• [PROBLEM TO SOLVE]
Please quote the records from the line with "Click the green add row icon" to the line with "click(1244, 24)", both included, and nothing else.

• [SUPPLIED MATERIAL]
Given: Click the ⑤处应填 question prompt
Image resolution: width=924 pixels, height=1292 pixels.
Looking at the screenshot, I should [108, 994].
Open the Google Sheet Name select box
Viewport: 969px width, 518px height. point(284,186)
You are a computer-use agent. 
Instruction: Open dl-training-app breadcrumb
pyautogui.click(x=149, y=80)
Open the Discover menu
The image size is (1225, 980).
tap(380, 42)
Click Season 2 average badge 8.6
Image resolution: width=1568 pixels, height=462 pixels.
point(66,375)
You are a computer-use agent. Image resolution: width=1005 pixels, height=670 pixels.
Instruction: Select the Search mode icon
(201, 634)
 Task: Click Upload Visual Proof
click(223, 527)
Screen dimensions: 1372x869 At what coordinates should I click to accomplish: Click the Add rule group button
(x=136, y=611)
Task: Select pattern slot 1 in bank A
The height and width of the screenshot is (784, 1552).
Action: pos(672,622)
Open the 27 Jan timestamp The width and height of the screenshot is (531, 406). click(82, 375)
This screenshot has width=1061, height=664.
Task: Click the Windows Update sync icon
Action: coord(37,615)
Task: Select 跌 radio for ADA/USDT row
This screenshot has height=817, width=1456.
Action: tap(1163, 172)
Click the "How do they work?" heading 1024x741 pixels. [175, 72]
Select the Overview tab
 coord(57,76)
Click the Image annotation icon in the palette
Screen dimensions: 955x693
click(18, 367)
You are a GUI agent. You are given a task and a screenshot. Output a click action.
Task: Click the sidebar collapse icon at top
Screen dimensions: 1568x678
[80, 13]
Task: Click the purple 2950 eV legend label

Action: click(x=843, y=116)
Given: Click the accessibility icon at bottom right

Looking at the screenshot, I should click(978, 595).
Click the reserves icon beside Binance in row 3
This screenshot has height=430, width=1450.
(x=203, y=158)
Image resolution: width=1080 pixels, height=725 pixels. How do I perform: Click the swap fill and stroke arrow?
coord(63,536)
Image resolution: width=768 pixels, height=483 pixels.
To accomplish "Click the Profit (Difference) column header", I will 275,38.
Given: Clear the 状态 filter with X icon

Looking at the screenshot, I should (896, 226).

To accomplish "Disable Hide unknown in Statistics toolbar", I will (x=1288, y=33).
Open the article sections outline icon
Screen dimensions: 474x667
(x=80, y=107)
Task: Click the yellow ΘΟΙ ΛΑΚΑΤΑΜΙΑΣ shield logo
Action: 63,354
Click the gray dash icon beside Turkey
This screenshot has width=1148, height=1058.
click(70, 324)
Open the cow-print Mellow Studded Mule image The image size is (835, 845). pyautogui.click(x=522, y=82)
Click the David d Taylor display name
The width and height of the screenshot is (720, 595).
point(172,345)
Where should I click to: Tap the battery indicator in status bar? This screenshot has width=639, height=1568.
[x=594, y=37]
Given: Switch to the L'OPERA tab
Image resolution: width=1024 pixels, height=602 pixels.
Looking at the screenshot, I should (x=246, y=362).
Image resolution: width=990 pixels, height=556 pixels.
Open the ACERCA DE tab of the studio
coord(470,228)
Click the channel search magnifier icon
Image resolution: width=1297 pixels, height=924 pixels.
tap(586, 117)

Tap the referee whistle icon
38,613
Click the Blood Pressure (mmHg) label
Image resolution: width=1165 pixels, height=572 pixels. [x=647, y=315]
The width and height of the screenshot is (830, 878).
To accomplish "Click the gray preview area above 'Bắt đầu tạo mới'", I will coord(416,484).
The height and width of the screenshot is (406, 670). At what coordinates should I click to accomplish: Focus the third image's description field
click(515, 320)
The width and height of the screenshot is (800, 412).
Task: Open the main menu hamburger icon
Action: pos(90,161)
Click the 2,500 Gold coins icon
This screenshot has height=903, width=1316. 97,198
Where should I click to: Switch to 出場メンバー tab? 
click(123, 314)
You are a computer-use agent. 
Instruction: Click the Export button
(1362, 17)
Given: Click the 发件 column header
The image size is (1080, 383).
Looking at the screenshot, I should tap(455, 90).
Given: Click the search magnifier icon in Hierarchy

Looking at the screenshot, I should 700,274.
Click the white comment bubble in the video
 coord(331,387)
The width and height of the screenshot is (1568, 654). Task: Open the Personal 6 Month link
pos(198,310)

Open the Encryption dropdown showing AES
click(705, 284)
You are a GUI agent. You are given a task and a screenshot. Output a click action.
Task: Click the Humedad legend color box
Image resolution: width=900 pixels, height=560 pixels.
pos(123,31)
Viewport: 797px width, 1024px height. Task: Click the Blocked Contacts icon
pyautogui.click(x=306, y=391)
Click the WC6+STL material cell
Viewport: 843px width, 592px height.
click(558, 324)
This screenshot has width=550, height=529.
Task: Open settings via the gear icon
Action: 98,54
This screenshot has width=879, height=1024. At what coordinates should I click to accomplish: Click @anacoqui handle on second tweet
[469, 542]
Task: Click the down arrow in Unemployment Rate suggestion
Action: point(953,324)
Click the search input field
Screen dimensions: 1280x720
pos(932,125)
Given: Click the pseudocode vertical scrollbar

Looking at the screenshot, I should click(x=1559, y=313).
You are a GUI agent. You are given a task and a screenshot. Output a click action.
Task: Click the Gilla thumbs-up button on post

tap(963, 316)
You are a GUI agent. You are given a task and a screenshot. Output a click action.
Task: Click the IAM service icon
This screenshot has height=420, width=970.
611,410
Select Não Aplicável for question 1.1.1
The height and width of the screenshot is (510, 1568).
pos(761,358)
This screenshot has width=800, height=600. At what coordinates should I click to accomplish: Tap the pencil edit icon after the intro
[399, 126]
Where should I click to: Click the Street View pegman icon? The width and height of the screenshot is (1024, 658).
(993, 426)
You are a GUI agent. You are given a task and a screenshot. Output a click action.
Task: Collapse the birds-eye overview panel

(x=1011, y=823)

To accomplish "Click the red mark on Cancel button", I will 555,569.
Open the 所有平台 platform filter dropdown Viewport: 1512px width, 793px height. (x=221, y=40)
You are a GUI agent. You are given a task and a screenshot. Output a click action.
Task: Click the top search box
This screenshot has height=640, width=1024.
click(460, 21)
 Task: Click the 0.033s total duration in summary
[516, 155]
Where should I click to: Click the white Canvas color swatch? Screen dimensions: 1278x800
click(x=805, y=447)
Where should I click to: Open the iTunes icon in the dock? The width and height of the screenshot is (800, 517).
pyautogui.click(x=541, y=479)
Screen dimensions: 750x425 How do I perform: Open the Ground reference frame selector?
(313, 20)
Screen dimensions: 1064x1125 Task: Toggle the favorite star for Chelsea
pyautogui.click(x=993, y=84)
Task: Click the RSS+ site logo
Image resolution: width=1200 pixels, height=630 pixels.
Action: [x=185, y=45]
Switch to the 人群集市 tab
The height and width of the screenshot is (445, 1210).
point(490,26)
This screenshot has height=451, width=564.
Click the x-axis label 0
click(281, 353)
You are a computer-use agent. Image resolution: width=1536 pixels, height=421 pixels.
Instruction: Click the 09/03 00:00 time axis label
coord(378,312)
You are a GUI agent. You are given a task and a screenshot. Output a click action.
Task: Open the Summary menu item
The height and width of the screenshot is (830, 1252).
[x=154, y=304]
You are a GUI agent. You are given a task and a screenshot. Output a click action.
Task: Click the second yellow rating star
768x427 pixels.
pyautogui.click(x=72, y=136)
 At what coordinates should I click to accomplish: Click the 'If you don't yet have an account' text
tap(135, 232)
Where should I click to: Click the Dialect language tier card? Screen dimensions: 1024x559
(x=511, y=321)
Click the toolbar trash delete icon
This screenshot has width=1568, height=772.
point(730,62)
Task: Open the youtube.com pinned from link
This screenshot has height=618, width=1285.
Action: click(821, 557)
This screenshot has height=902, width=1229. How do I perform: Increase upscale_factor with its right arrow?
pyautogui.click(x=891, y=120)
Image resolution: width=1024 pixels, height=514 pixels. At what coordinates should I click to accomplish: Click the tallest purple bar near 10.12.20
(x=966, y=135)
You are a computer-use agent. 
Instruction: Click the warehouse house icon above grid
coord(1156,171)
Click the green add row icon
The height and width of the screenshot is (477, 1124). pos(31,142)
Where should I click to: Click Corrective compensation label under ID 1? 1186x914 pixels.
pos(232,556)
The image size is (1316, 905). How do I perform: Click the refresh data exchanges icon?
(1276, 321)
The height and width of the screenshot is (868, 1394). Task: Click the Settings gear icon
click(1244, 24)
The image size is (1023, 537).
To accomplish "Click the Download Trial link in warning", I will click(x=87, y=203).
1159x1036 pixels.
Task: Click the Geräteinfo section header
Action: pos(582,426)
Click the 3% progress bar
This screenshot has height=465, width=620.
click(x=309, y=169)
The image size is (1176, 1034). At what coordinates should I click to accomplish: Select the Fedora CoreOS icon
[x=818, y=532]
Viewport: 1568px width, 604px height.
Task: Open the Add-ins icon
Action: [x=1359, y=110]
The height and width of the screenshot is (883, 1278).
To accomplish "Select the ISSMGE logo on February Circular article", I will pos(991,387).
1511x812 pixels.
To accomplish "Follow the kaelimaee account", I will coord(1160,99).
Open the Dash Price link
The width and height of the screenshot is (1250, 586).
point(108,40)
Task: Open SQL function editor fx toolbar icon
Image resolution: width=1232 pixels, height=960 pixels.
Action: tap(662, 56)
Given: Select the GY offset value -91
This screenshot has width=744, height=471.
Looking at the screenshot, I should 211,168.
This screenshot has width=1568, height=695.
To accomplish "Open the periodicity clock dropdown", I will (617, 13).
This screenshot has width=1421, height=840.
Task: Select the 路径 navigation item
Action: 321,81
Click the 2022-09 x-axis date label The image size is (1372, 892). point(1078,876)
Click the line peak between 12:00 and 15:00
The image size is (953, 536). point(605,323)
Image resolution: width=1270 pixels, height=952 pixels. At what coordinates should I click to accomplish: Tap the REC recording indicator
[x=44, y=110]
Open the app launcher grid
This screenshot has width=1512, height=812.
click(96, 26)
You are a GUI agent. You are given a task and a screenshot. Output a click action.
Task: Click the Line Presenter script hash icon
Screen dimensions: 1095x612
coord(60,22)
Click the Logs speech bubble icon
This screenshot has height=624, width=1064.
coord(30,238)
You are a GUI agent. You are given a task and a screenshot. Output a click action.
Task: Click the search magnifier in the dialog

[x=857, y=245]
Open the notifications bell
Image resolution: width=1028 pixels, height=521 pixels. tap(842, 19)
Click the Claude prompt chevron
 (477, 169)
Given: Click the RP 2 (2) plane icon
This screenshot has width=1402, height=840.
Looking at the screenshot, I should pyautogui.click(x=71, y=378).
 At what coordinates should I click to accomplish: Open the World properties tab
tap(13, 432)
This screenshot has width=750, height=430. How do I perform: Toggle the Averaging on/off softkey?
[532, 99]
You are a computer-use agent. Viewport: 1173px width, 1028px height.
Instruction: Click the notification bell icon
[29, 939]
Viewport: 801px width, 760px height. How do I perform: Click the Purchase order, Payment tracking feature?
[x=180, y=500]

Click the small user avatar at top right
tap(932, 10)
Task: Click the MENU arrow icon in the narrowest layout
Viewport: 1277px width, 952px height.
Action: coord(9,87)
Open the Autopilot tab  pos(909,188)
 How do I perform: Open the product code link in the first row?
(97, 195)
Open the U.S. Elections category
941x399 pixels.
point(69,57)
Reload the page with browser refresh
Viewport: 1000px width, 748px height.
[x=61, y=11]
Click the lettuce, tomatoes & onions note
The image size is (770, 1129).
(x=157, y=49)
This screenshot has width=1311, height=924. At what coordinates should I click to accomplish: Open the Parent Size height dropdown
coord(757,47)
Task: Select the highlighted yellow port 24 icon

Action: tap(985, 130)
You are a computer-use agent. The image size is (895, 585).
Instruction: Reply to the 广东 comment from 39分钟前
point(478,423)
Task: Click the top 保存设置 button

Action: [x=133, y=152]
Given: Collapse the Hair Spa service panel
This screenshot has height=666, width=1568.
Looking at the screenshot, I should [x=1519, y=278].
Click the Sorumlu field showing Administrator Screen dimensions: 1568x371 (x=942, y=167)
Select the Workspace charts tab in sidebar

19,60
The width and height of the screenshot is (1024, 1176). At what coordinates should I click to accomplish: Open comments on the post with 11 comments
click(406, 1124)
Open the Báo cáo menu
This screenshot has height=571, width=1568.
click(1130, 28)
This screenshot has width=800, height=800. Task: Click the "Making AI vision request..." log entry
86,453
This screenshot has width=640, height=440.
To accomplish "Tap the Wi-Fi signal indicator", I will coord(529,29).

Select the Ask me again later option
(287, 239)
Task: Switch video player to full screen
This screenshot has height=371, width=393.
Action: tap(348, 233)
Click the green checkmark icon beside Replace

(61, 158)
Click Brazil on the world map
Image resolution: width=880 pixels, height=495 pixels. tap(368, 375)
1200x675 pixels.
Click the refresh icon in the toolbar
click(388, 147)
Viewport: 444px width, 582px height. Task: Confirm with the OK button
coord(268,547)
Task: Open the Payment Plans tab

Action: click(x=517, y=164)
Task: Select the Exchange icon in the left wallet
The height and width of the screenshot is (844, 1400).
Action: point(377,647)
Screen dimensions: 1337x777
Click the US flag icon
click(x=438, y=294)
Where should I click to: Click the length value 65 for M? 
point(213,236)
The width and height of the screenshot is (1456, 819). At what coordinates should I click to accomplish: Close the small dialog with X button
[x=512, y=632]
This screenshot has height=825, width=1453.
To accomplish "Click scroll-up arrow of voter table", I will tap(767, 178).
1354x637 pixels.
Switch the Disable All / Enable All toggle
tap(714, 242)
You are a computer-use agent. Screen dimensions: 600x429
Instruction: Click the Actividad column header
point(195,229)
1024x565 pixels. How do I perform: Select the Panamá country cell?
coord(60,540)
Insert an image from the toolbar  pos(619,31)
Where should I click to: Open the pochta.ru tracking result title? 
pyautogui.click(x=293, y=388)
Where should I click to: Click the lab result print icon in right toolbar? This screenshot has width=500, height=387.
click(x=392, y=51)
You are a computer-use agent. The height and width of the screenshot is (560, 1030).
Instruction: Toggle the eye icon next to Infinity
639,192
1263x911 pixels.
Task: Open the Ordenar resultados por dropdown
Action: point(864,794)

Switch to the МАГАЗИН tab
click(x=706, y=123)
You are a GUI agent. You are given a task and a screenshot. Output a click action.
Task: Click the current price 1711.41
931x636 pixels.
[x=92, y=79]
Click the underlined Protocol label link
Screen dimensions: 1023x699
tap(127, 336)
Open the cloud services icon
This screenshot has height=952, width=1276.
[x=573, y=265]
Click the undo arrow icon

• [EXERCISE RESPONSE]
Click the green add row icon
The height and width of the screenshot is (477, 1124). pos(31,142)
Where should I click to: Click Corrective compensation label under ID 1? 1186x914 pixels.
pos(232,556)
The image size is (1316, 905). How do I perform: Click the refresh data exchanges icon?
(1276, 321)
The height and width of the screenshot is (868, 1394). Task: Click the Settings gear icon
click(1244, 24)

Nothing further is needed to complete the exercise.